Pride Rebellion

LGBTI+ in den Widerstand – Gedenken heißt kämpfen!

Der Trans Day of Remembrance ist ein jährlich am 20. November stattfindender Gedenktag für trans Personen. Ende der 90er Jahre wurde in den USA eine trans Frau ermordet. Aktivist:innen haben das zum Anlass genommen, den Trans Day of Remembrance ins Leben zu rufen. Weltweit werden Aktionen an dem Tag organisiert.

Auf die Straßen zum internationalen Trans Day of Remembrance – dem Gedenktag für alle trans Personen!

Überall auf der Welt sehen wir immer schlimmere Gewalt gegen LGBTI+. Besonders trans Personen werden offen angefeindet, angegriffen und ermordet. Dieses Jahr wurde zum Beispiel der trans Mann Malte auf dem CSD in Münster angegriffen und tödlich verletzt, nachdem er zwei Frauen verteidigt hat, die LGBTI+ feindlich beleidigt wurden. Letztes Jahr hat sich die iranische trans Frau Ella Nik Bayan in Berlin aus politischem Protest selbstverbrannt, um auf die Diskriminierung von trans Personen und anderen LGBTI+ aufmerksam zu machen. Malte und Ella sind nur zwei unserer vielen Geschwister, die wir verloren haben und die zeigen, dass Transfeindlichkeit System hat. Und das hier in Deutschland: Hier wird uns von der Ampelregierung versprochen, dass LGBTI+ geschützt und sogar besonders gefördert werden. Aber die 70 Millionen Budget für LGBTI+ werden gestrichen. Stattdessen kann der Staat mal eben 100 Milliarden für die Bundeswehr aufbringen.

Die Herrschenden werden uns weder schützen noch befreien!

Egal wie viele Reformen der Staat uns verspricht, er wird uns nicht befreien und ein gutes Leben für alle wird es im Kapitalismus niemals geben. Die aktuellen Teuerungen zeigen uns das mehr denn je, denn vor allem die Arbeiter:innenklasse, Jugendliche, Frauen und LGBTI+ leiden am meisten darunter. In Zeiten der Krise, wo wir uns nichts mehr leisten können von der Miete über Strom zu unseren Lebensmitteln, können trans Personen sich definitiv nicht zusätzlich die benötigten Hormontherapien und geschlechtsangleichende Operationen leisten.

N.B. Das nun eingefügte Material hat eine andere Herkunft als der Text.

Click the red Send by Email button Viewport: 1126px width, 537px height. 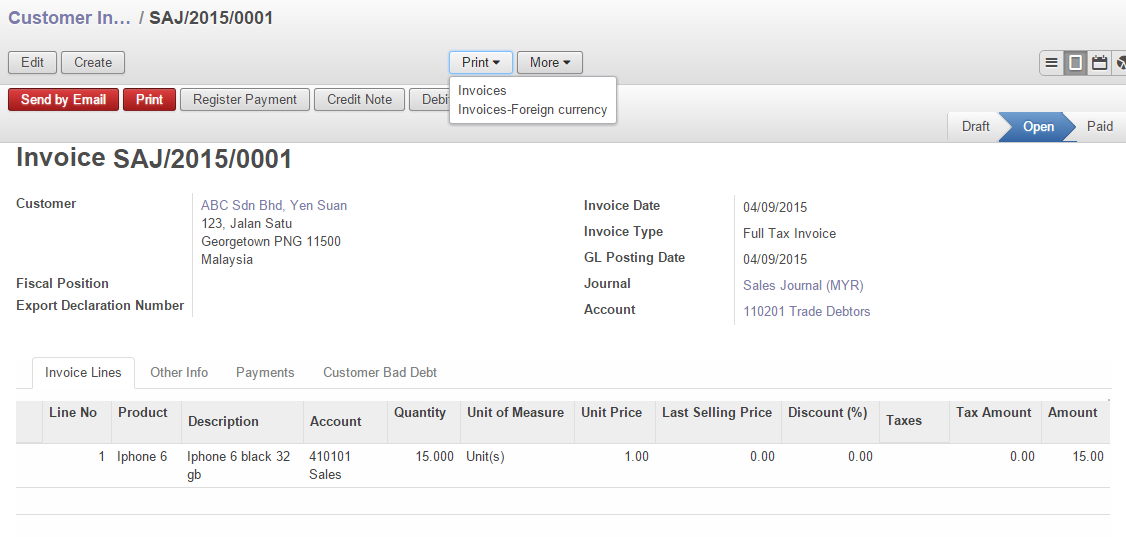point(63,100)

Das und der enorme bürokratische Aufwand führen zu einem großen psychischen Leiden, weswegen die Suizidrate von trans Personen so hoch ist.

Wir fordern zum Trans Remembrance Day:

  1. Eine Anpassung des Lohns, des BAföG und des Bürgergelds mindestens auf Inflationsniveau.
  2. Eine allgemeine, kostenlose medizinische Versorgung, insbesondere kostenlose und  unbürokratische Hormontherapie und geschlechtsangleichende Operationen für trans Personen.
  3. Der Bund soll das Budget von 70 Millionen für die Förderung von LGBTI+ wieder aufnehmen.
  4. Die Deckelung der Preise in allen Lebensbereichen, insbesondere Wohn-, Strom-, Gas-, Wasser- und Lebensmittelkosten. Keine Umverteilung von unten nach oben!

Wir sind immer kampfbereit, gegen Trans- und Homofeindlichkeit!

Der Trans Day of Remembrance ist ein Tag, an dem wir allen Menschen gedenken, die wir im Kampf gegen den Heterosexismus verloren haben.

Wir gedenken den Ermordeten und den Opfern von LGBTI+-feindlicher Gewalt. Wir gedenken aber auch vor allem denjenigen, die sich gegen das herrschende System aufgelehnt haben, um für LGBTI+ Befreiung zu kämpfen: Von Malte in Münster, der brutal niedergeschlagen wurde, bis zu Okan Altunöz, welche von den Folterknästen der Türkei bis in die Berge Kurdistans als freie trans Frau für unsere Befreiung gekämpft hat.

Schließt euch den Aktionen zum Trans Day of Remembrance an!